In 2007, I was hired by a smaller pediatric clinic in Ventura, CA. In this setting, I primarily provided home-based therapy to the birth to 3 population. It was in this setting that I began to work with infants and learn more about the first year of life. Transitioning to services in the home setting, allowed me to see the importance of looking at the child’s needs within the context of the family and community systems. It was working in this way, that I began to understand that parent education and realistic home programming that works for the families was essential to the child’s success in therapy.
In 2008 I slowly transitioned into private practice and by 2012, I started my own full-time occupational therapy practice.
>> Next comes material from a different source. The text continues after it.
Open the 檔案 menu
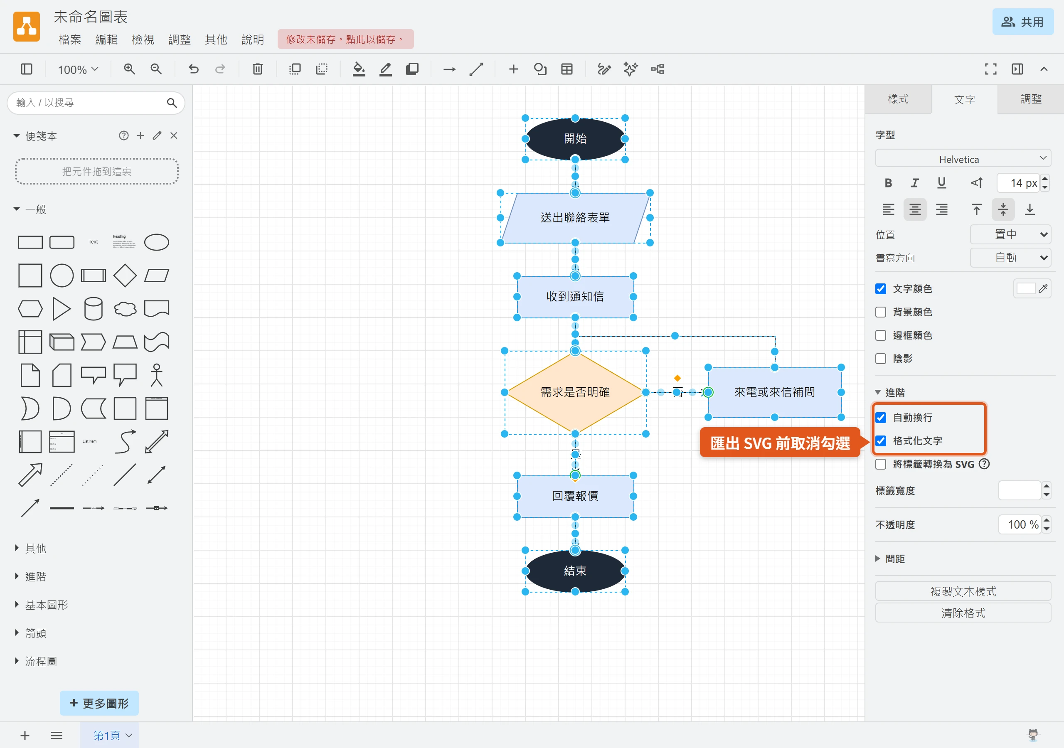The width and height of the screenshot is (1064, 748). click(x=70, y=39)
I primarily worked in the home and community settings with children and families until 2018. In March 2018, I decided to open an office in Santa Barbara, CA, which has allowed me to provide more types of therapies to children and their families. I do provide services outside of the office as well when that is appropriate and needed.
I am continually changing my therapy model to meet the current needs of children and their families. I offer a collection of therapeutic options that I hope to continue to add to for years to come. I look at the whole child to determine their individual needs. I then look at the child’s needs in the context of the family and community they interact with.
I take the theories and treatment concepts that I have learned over the years and I utilize these tools in a way that is unique to each individual. I believe in going right to the source of the issue, which is why I choose neuro-based treatments to address the core of the difficulties with everyday skills. I also pull in the mental-health piece and the social-emotional piece that tend to coincide with sensory-motor challenges. I spend timing discovering how the child thinks and perceives themselves based on their daily interactions so we can start to shift their perspective to empowering thoughts and beliefs.
As the treatment begins to change their functioning, I help them perceive themselves in their new way of being. Parent, siblings, family members, friends, and teachers also perceive the child in a certain way so I act as a support to help others adjust to the positive changes being created within the child. I feel that this is something that I offer that is unique. I feel this is why my treatments are effective.
My mission is to support children and their families through the therapeutic process so the child develops skills that lead to enriching and purposeful life experiences. My hope is that the development of their everyday skills will help them proceed forward in life with confidence! My other hope is that I can be their advocate and teach them to be an advocate for themselves, by encouraging inclusiveness in the community through education and support because we all deserve to live in a world that inclusive to all.